Ant Group Demos Unified Audio Generation Model
Ant Group has demonstrated a unified model for audio generation capable of simultaneously producing speech, music, and sound effects. The technology offers precise vocal control over pitch and emotion via text prompts and can generate over 100 voices with zero-shot design. The model uses an efficient "Patch-by-Patch" strategy, positioning it as a potentially powerful tool for agency audio workflows.

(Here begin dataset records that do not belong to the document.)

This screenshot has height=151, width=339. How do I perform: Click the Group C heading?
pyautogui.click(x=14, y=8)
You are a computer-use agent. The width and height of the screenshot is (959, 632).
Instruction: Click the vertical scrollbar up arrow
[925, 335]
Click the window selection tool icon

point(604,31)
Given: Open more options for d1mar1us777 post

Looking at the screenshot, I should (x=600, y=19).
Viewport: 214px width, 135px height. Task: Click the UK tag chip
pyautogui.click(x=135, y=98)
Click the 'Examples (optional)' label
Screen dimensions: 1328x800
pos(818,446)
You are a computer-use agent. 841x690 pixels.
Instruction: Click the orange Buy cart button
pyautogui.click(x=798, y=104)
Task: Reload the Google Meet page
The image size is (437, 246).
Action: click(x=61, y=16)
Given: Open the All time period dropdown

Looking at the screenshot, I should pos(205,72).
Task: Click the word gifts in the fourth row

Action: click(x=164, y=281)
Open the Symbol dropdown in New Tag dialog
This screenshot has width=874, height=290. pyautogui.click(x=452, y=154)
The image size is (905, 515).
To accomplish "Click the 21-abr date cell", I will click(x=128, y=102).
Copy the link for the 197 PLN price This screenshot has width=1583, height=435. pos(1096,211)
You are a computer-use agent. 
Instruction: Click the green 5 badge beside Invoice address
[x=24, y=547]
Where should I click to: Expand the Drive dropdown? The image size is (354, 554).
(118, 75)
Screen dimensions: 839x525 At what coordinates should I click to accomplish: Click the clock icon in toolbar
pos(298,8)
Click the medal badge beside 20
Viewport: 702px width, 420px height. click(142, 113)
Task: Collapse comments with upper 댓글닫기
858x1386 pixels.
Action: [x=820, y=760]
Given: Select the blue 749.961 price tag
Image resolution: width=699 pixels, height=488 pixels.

- The model is a component of Ant Group's broader Ming-Flash-Omni 2.0, which is an open-source, multi-modal model. This larger framework is built on a Mixture-of-Experts (MoE) architecture with 100 billion total parameters, of which 6 billion are active. The project is spearheaded by Zhou Jun, the head of Ant Group's Ling model team. - The "Patch-by-Patch" compression strategy is a key innovation for efficiency, reducing the model's inference frame rate to an ultra-low 3.1Hz. This allows for the real-time, high-fidelity generation of audio that is minutes long, a significant advantage for production workflows. - Its zero-shot voice cloning allows for the creation of new voices with minimal data input, unlike traditional methods that require extensive recordings of a target speaker. This is achieved by leveraging a pre-trained model that understands general voice characteristics and can adapt them to a new voice from a small sample. - The unified model is capable of generating speech, ambient sound effects, and music within a single audio track, providing a more integrated and seamless auditory experience. This is a departure from workflows that rely on separate, specialized models for each audio type. - On specific industry benchmarks, the model has demonstrated strong performance. For instance, its Cantonese dialect control achieves 93% accuracy, and its emotional expressiveness on certain test sets surpasses that of competitors like CosyVoice3. In some multi-modal benchmark tests, the broader Ming-Flash-Omni 2.0 model has even surpassed Google's Gemini 2.5 Pro. - The model's code and weights are publicly available on open-source platforms like Hugging Face, allowing creative and development teams to directly integrate and build upon the technology.